The Three False Reporting Laws in California

What Are California’s False Reporting Laws?

The Three False Reporting Laws in California

California has three separate false reporting laws. If you violate any of the three laws, you may face jail time, fines, or probation. These crimes can be committed by providing law enforcement with untrue information, whether about an event that actually happened or one you made up. The three false reporting laws in California involve making false reports of an emergency, a fire, or a crime.

Criminal Reporting a False Emergency

The first of California’s three false reporting laws involves falsely claiming there is an emergency. It is only a crime if you intentionally make a false report of an emergency. So, if you genuinely believed something required an immediate response when in reality it did not, you did not commit a crime.

Generally, you have to report an emergency to law enforcement for the falsity to be a crime. However, screaming in public about a purported situation can also lead to legal consequences if it causes people to react and leave an area.

In California law, “emergency” is defined as:

  • A situation requiring the response of an emergency vehicle, like a police car, fire truck, or helicopter.
  • Any activation of the state’s Emergency Alert System.
  • Any activation of an AMBER alert.
  • A situation requiring people to evacuate an area, dwelling, office, car, or building.

Therefore, if you call the police and falsely claim someone took your child, activating an AMBER alert, you falsely reported an emergency. Similarly, if you are at a baseball game and cause the bleachers to empty because you were yelling about an (imaginary) swarm of bees, you may have committed a crime.

Making a false report of an emergency is punishable by up to a year in jail and a $1,000 fine. It is always a misdemeanor unless someone was significantly injured as a result of your false report. Then, it can be charged as a felony with a prison sentence of up to three years.

Making a False Fire Alarm

California’s second false reporting law refers explicitly to fires and fire alarm equipment. It is a crime to tamper with or break fire protection equipment or falsely pull a fire alarm. You can also be charged if you make a false report of a fire in progress.

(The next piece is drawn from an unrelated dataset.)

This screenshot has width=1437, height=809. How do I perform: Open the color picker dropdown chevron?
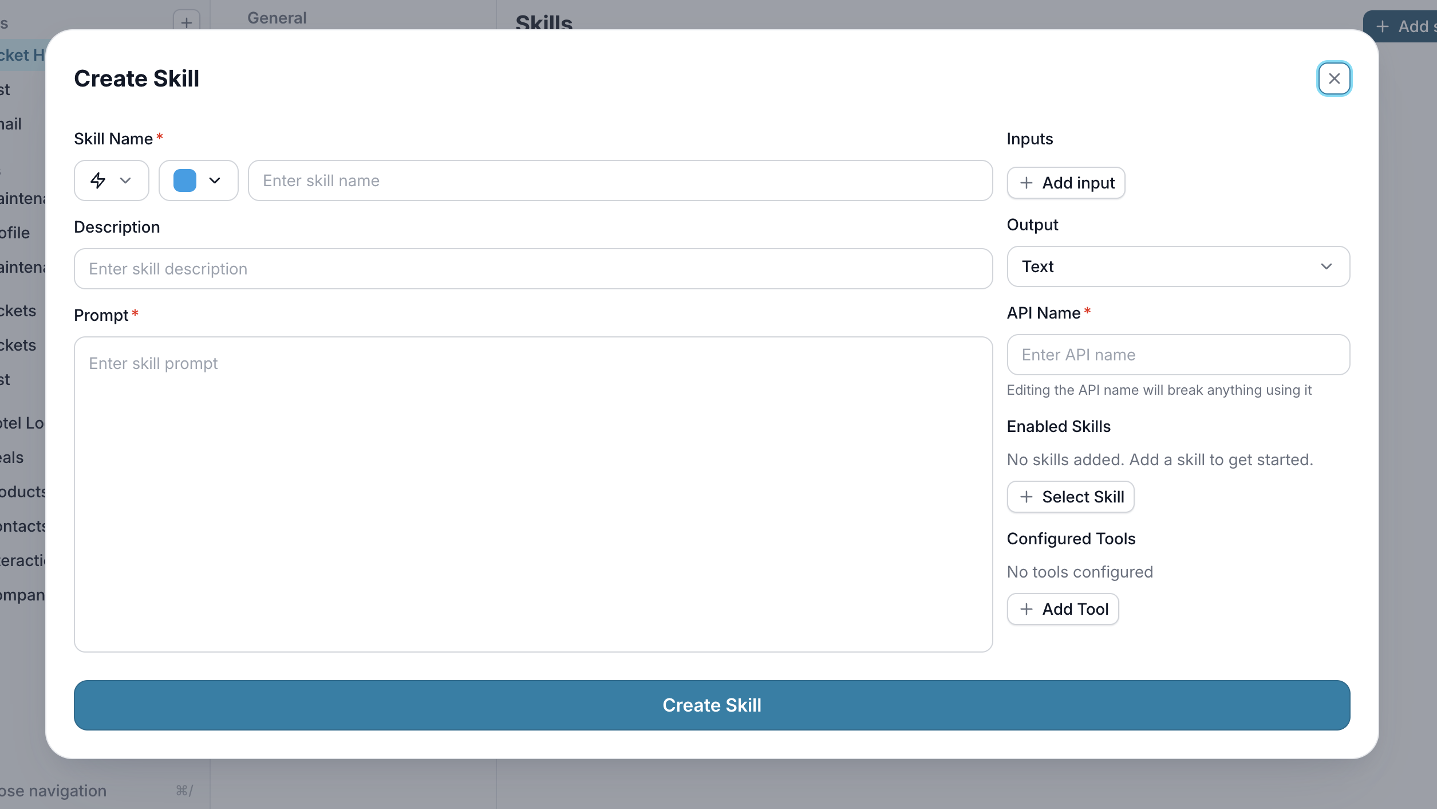[215, 180]

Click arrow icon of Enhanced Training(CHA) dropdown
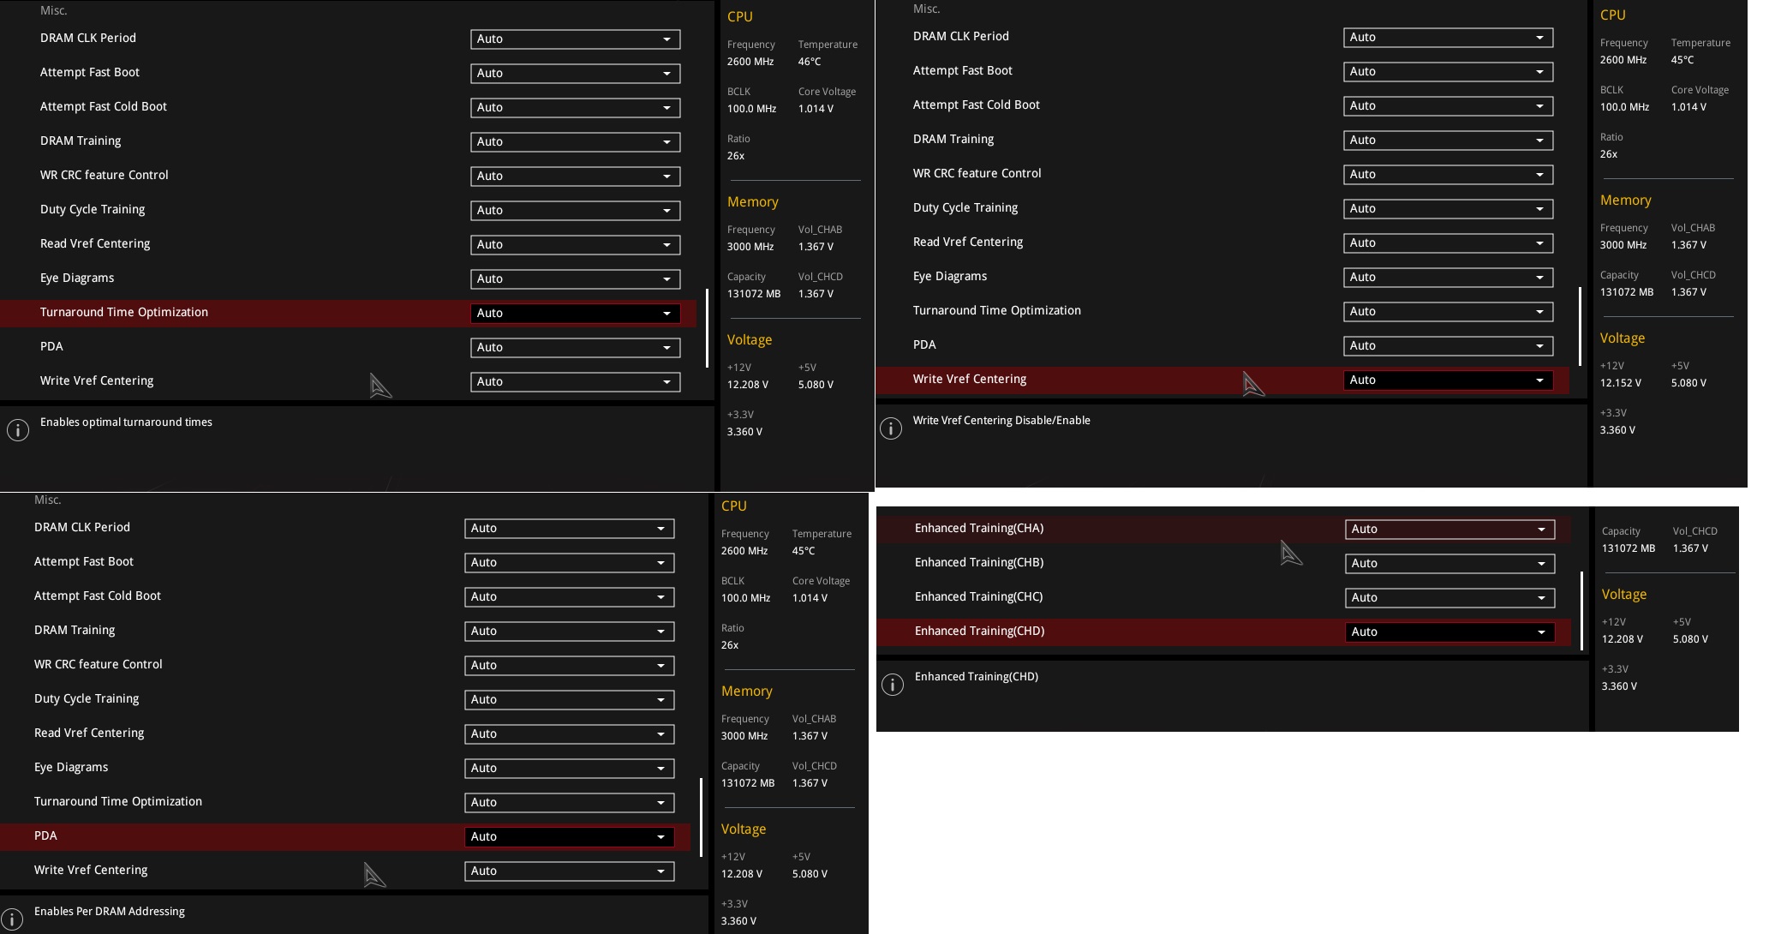click(1541, 530)

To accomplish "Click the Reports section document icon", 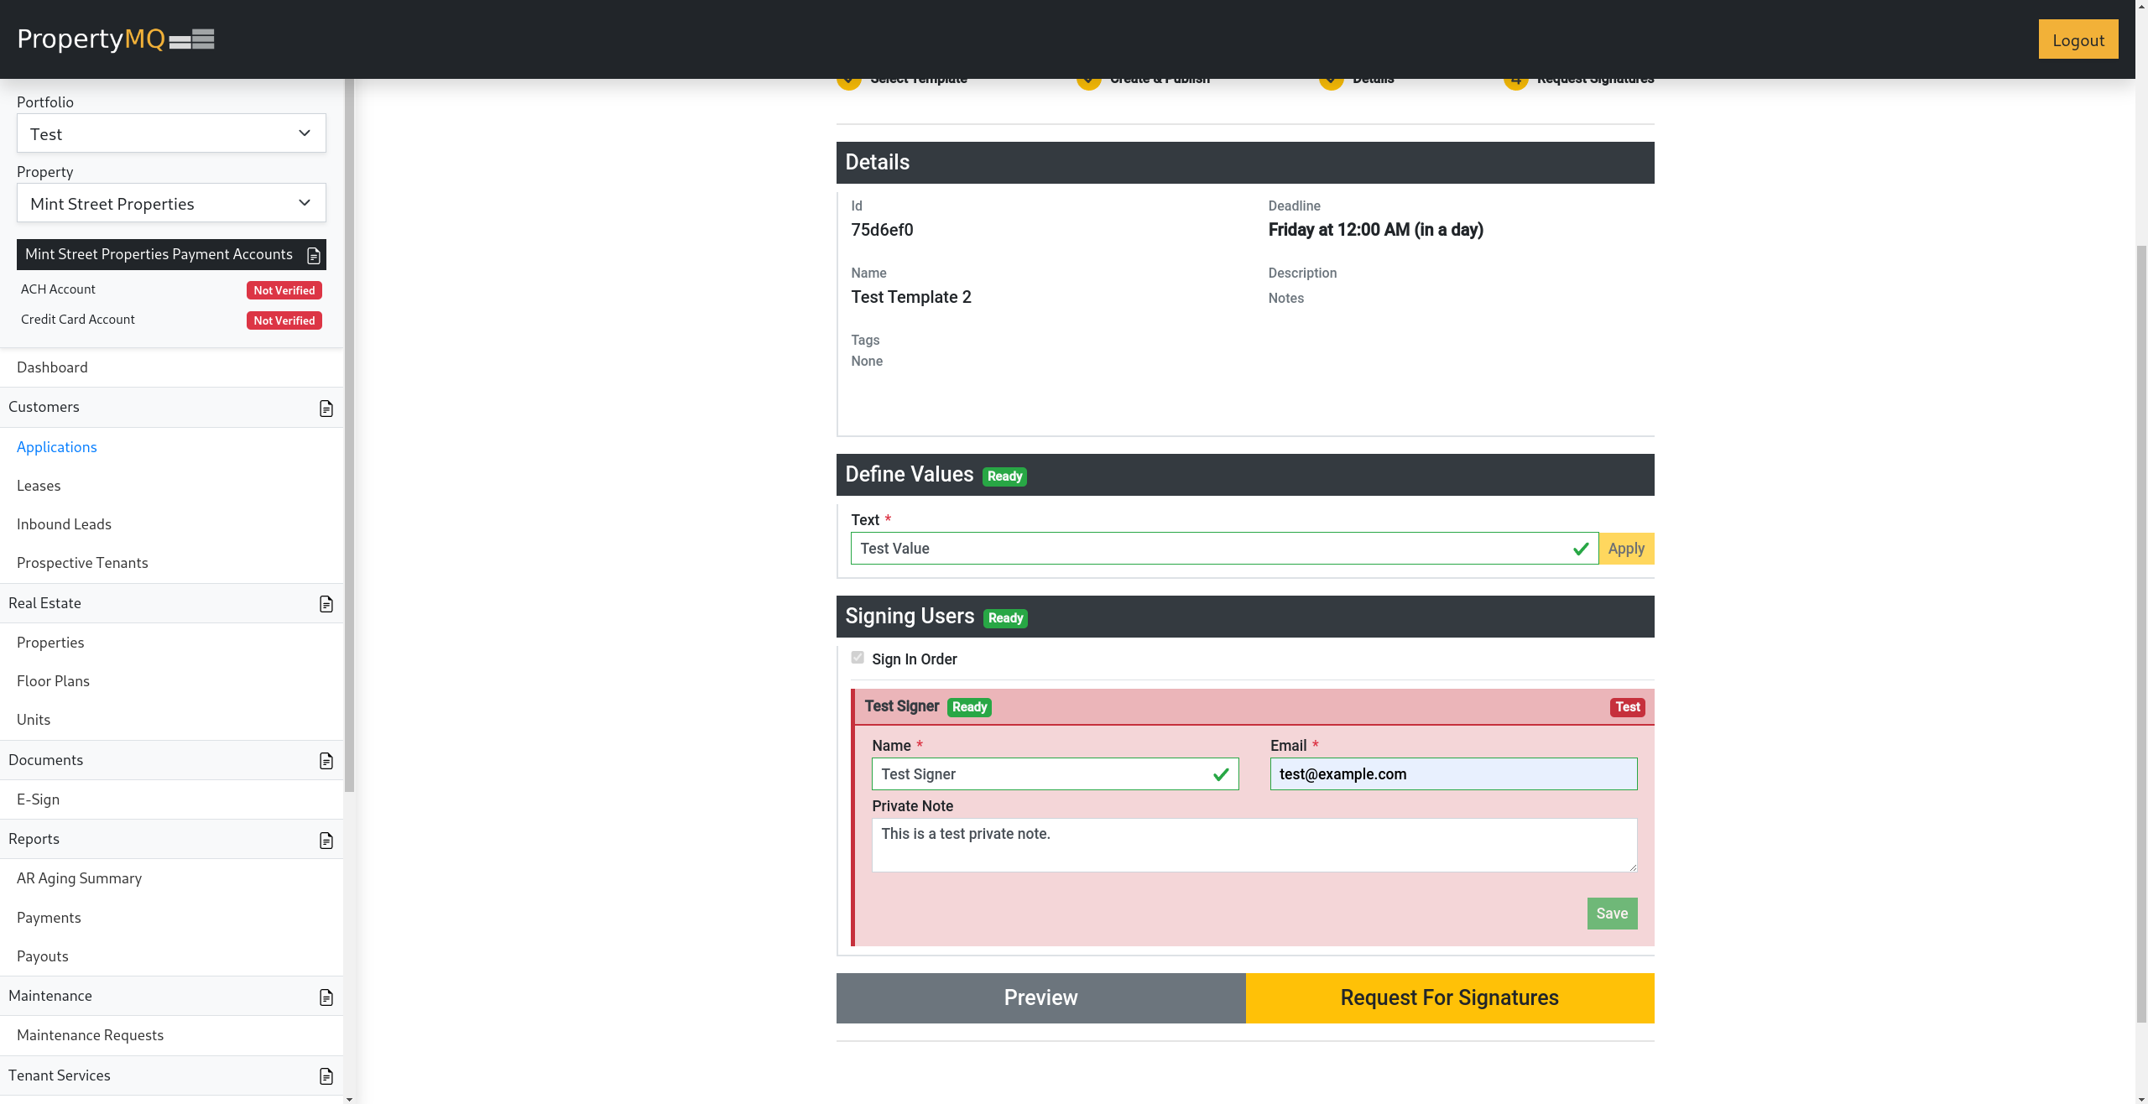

Fire protection equipment includes fire alarms, smoke detectors, fire extinguishers, and fire suppression systems/sprinklers in buildings. If you destroy or tamper with any of these items, you can face criminal charges.

You can also be charged with a false report if you willfully trigger a fire alarm while knowing there is no fire. So, the classic schoolyard prank of pulling the alarm to get out of a test would violate this law. It is also a crime to call in the false report of a fire.

Violating any of the fire reporting laws is a misdemeanor punishable by up to a year in county jail and a $1,000 fine.

Falsely Reporting a Crime in California

California’s third false reporting law deals with making unsupported criminal accusations. It is illegal to knowingly make a false report of any misdemeanor or felony to an authority. You can be charged for making a false report if you call the police yourself or if you give a false statement during a law enforcement investigation.

In California, “authority” is defined as including:

  • Police officers
  • State troopers
  • 911 dispatchers
  • Prosecutors
  • Grand Juries

So, if you report to the police your laptop was stolen when you know you just lost the computer, you may have committed a crime. Making a false report of a crime is always a misdemeanor, with the maximum penalties including six months in county jail and a $1,000 fine.